··· Information given ···

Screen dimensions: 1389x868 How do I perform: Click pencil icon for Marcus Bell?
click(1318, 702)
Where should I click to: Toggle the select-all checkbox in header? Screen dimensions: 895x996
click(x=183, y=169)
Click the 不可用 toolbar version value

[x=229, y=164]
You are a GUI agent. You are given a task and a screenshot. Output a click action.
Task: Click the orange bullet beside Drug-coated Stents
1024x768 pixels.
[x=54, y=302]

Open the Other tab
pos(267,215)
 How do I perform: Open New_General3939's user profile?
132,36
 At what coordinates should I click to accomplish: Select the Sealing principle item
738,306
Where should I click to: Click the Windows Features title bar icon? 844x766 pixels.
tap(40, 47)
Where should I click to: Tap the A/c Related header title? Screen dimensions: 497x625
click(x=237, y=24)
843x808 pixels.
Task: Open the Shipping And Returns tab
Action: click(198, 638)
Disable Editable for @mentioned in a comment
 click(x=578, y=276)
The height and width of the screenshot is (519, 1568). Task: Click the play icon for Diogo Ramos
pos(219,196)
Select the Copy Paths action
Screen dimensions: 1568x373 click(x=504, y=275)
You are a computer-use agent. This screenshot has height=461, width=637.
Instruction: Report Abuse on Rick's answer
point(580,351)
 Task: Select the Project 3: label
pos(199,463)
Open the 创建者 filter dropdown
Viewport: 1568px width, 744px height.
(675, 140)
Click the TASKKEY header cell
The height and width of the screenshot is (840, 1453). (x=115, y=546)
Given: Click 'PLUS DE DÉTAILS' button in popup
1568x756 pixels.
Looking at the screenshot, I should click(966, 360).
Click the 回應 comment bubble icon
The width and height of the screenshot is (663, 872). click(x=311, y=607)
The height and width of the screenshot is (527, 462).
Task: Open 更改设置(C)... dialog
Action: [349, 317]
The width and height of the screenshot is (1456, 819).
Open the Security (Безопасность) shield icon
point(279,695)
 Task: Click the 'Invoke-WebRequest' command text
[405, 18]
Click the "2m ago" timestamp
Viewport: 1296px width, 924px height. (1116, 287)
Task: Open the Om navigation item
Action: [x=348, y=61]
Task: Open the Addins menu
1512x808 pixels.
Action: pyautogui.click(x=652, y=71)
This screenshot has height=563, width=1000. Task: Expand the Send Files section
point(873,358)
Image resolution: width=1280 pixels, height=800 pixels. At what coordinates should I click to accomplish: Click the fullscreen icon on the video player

···

◆ How to complete this task
Having read the entries above, restate them all word for word.

◆ Written solution
Screen dimensions: 1389x868 How do I perform: Click pencil icon for Marcus Bell?
click(1318, 702)
Where should I click to: Toggle the select-all checkbox in header? Screen dimensions: 895x996
click(x=183, y=169)
Click the 不可用 toolbar version value

[x=229, y=164]
You are a GUI agent. You are given a task and a screenshot. Output a click action.
Task: Click the orange bullet beside Drug-coated Stents
1024x768 pixels.
[x=54, y=302]

Open the Other tab
pos(267,215)
 How do I perform: Open New_General3939's user profile?
132,36
 At what coordinates should I click to accomplish: Select the Sealing principle item
738,306
Where should I click to: Click the Windows Features title bar icon? 844x766 pixels.
tap(40, 47)
Where should I click to: Tap the A/c Related header title? Screen dimensions: 497x625
click(x=237, y=24)
843x808 pixels.
Task: Open the Shipping And Returns tab
Action: click(198, 638)
Disable Editable for @mentioned in a comment
 click(x=578, y=276)
The height and width of the screenshot is (519, 1568). Task: Click the play icon for Diogo Ramos
pos(219,196)
Select the Copy Paths action
Screen dimensions: 1568x373 click(x=504, y=275)
You are a computer-use agent. This screenshot has height=461, width=637.
Instruction: Report Abuse on Rick's answer
point(580,351)
 Task: Select the Project 3: label
pos(199,463)
Open the 创建者 filter dropdown
Viewport: 1568px width, 744px height.
(675, 140)
Click the TASKKEY header cell
The height and width of the screenshot is (840, 1453). (x=115, y=546)
Given: Click 'PLUS DE DÉTAILS' button in popup
1568x756 pixels.
Looking at the screenshot, I should click(966, 360).
Click the 回應 comment bubble icon
The width and height of the screenshot is (663, 872). click(x=311, y=607)
The height and width of the screenshot is (527, 462).
Task: Open 更改设置(C)... dialog
Action: [349, 317]
The width and height of the screenshot is (1456, 819).
Open the Security (Безопасность) shield icon
point(279,695)
 Task: Click the 'Invoke-WebRequest' command text
[405, 18]
Click the "2m ago" timestamp
Viewport: 1296px width, 924px height. (1116, 287)
Task: Open the Om navigation item
Action: [x=348, y=61]
Task: Open the Addins menu
1512x808 pixels.
Action: pyautogui.click(x=652, y=71)
This screenshot has height=563, width=1000. Task: Expand the Send Files section
point(873,358)
Image resolution: width=1280 pixels, height=800 pixels. At what coordinates should I click to accomplish: Click the fullscreen icon on the video player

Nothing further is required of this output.